• Textauszug
# Oblivion:Charakter während des Spiels ändern?



## DJSash (15. Mai 2007)

*Oblivion:Charakter während des Spiels ändern?*

Hallo!

Ist es möglich das Aussehen der Spielfigur während des Spiels zu ändern?

Ich meine das schon mal gehört zu haben. Bin in den Menues nicht fündig geworden und im Handbuch auch nicht. Vielleicht irre ich mich auch und das geht gar nicht  

Vielen Dank für Eure Hinweise.

mfg  DJ  Sash


----------



## shimmyrot (15. Mai 2007)

*AW: Oblivion:Charakter während des Spiels ändern?*

Bitte sehr

http://www.pcgames.de/?menu=0901&s=thread&bid=362&tid=5017896


----------



## DJSash (15. Mai 2007)

*AW: Oblivion:Charakter während des Spiels ändern?*



			
				shimmyrot am 15.05.2007 16:22 schrieb:
			
		

> Bitte sehr
> 
> http://www.pcgames.de/?menu=0901&s=thread&bid=362&tid=5017896



Hallo!

Ja, bin nach der Überschrift rausgeflogen...

Habe Deinen link gelesen, vielen Dank. Ich meinte so etwas, wie dieses komplette Erstellungsmenue am Anfang.

Bis dann.      DJSash


----------



## Dominik10 (15. Mai 2007)

*AW: Oblivion:Charakter während des Spiels ändern?*

Also soweit ich weiß kann man seinen Charakter während des Spiels NICHT verändern!!!
mfg Dominik


----------



## shimmyrot (15. Mai 2007)

*AW: Oblivion:Charakter während des Spiels ändern?*

Das geht doch mit showracemenu? Kanns leider nicht testen da nicht installiert.

@Dominik10: Doch


----------



## RoTTeN1234 (15. Mai 2007)

*AW: Oblivion:Charakter während des Spiels ändern?*



			
				shimmyrot am 15.05.2007 16:30 schrieb:
			
		

> Das geht doch mit showracemenu? Kanns leider nicht testen da nicht installiert.
> 
> @Dominik10: Doch





Jap geht: 

mit  ^ (Taste neben der  1) die Konsole öffnen showracemenu eingeben und voila... AAABER Vorsicht. Hast du deinen Charakter geändert, drücke ESC und speicher das Spiel in einen neuen Slot, dann lade es direkt aus dem Menü wieder. Dann behältst du deine Stats, die ansonsten soweit ich weiß zurückgesetzt werden .

Viel Spaß


Edit: hoppla steht doch im Link?


----------



## shimmyrot (15. Mai 2007)

*AW: Oblivion:Charakter während des Spiels ändern?*

Jaja hatte sich nur so angehört, als ob es bei DJSash nicht geklappt hätte.

• Anweisung A
Aktualisiere im Oblivion-Thread den Abschnitt, der mit „Edit: hoppla steht“ beginnt und mit „nicht geklappt hätte.“ endet, und ersetze darin „geklappt“ durch „funktioniert“.
• Anweisung B
Beantworte anhand des Oblivion-Threads:
(i) Wo hat DJSash vergeblich nach einer Möglichkeit gesucht?
(ii) Welchen Befehl nennt shimmyrot?
(iii) Mit welcher Taste öffnet man laut RoTTeN1234 die Konsole?
• Anweisung C
Setze den Oblivion-Thread nach dem letzten Beitrag fort.
Die Auflistung spielt hierfür keine Rolle.

• Vorliegende Daten
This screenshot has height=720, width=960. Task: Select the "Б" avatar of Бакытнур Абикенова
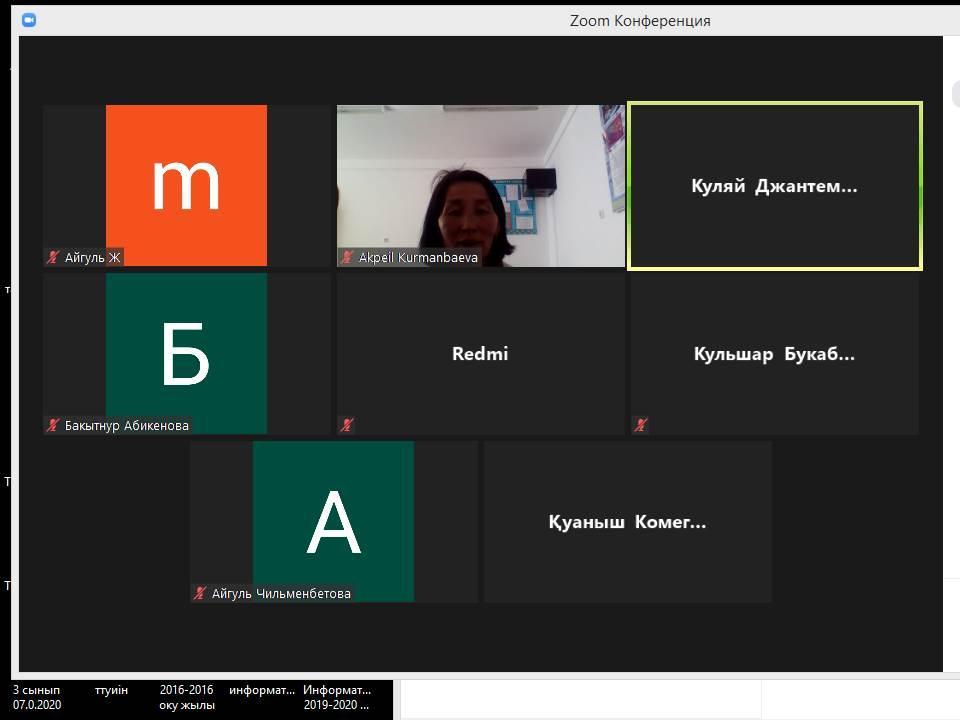(184, 353)
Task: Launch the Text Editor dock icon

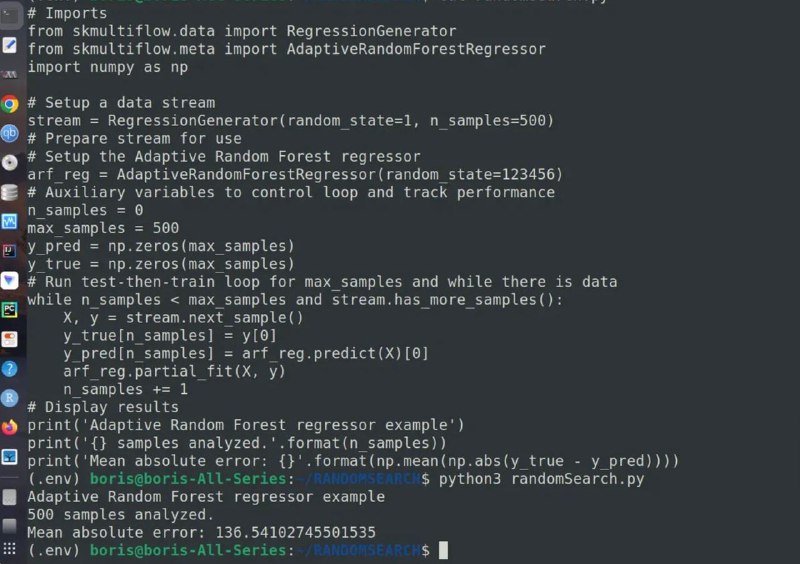Action: pyautogui.click(x=10, y=45)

• Ergebnis A
Edit: hoppla steht doch im Link?


----------



## shimmyrot (15. Mai 2007)

*AW: Oblivion:Charakter während des Spiels ändern?*

Jaja hatte sich nur so angehört, als ob es bei DJSash nicht funktioniert hätte.

• Ergebnis B
(i) In den Menues und im Handbuch.
(ii) showracemenu
(iii) Mit ^, der Taste neben der 1.

• Ergebnis C
----------



## DJSash (15. Mai 2007)

*AW: Oblivion:Charakter während des Spiels ändern?*



			
				shimmyrot am 15.05.2007 18:33 schrieb:
			
		

> Jaja hatte sich nur so angehört, als ob es bei DJSash nicht geklappt hätte.



Hallo!

Nö, das sollte sich nicht so anhören. Klappt wunderbar, habe ich inzwischen auch schon probiert. Auf jeden Fall vielen Dank.

Bis dann.   DJ  Sash


----------



## RoTTeN1234 (16. Mai 2007)

*AW: Oblivion:Charakter während des Spiels ändern?*



			
				shimmyrot am 15.05.2007 18:33 schrieb:
			
		

> Jaja hatte sich nur so angehört, als ob es bei DJSash nicht geklappt hätte.




Sorry war kein Angriff.. ich hatte den Link erst nach meinem Post angeklickt... dachte da gings um was anderes


----------



## IgorGonzales (1. Juni 2007)

*AW: Oblivion:Charakter während des Spiels ändern?*



			
				DJSash am 15.05.2007 16:15 schrieb:
			
		

> Hallo!
> 
> Ist es möglich das Aussehen der Spielfigur während des Spiels zu ändern?
> 
> ...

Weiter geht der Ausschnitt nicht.